Immersion / Wave and Immersion / Waterfall

Immersion / Waterfall (2020) is a temporary 6 meter tall public artwork produced from recycled plastic theater chairs and rivets. The form unfolds over the gate in front of the Jules Verne Media library in La Ricamarie, France, welcoming the public into the building while “leaking” from the architecture, and into the surrounding space. Falling water, a metaphor for osmosis between interior and exterior, highlights the porosity of the building itself to the knowledge it contains.

The surreal work seeks to awaken and spread our collective imagination. The work is a companion piece to Immersion / The Wave, produced in January 2020 at the Theatre Le Verso in Saint-Étienne during Kasia Ozga’s solo show, Maritime Logistics. That earlier installation used the same materials (which were formally used by the theater itself as functional seating for audiences), as well as site-specific lighting design by Jérôme Aubert.

The wave is a metaphor intended to evoke the situation of migrants lost at sea, as well as the bureaucratic barriers that prevent many immigrants from settling safely into new communities and ways of life.

Immersion / La Cascade est un projet éphémère dans l’espace public qui fait suite à l’installation in situ Immersion / La Vague, réalisée en janvier 2020 au Théâtre Le Verso, à Saint-Étienne. L’oeuvre à dimensions variables est produite à partir des chaises de théâtre en plastique recyclés et des rivets. La forme, qui s’empare de la grille devant la médiathèque Jules Verne, accueille les publics dans la structure tout en se déployant dans l’espace.

Métaphore de l’osmose entre intérieur et extérieur, la cascade met en scène la porosité du bâtiment même aux savoirs qu’il contient et invite l’imaginaire collectif à s’installer sur place et s’étaler dans la ville environnante.

Depuis le mythe du Déluge, présent dans de nombreuses cultures, jusqu’au sentiment océanique décrit par R. Rolland et Freud, l’eau est un symbole puissant dans nos traditions littéraires. Ici, le titre de l’oeuvre rappelle l’action de plonger un objet dans un liquide, tandis que le liquide même est produit à partir des objets usagés.
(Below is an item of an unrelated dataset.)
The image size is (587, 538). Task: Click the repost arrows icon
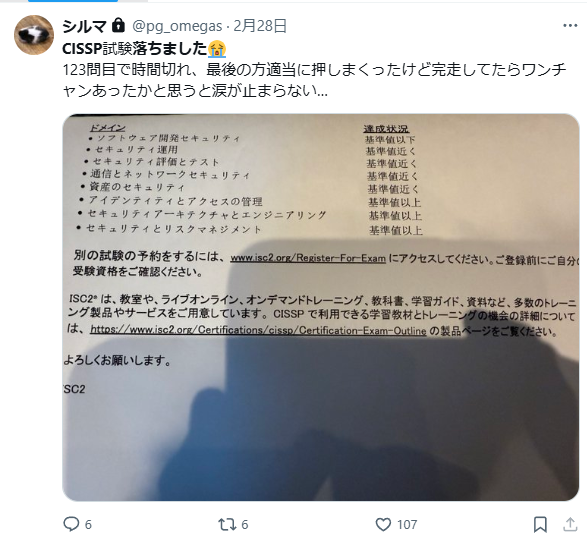click(x=227, y=524)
Ainsi on plonge dans la chute d’eau non pas littéralement, mais avec l’imaginaire corporel; on se met à la place des corps assise autrefois sur les chaises de théâtre et on s’imagine glissant d’en haut jusqu’en bas de la pièce sur place.


En regardant la cascade, nous voyons à la fois quelque chose qui s’effondre dans l’absence des personnes assises, mais aussi une continuité dans la construction faite à partir des restes, amenant à autre chose, un nouveau projet collectif.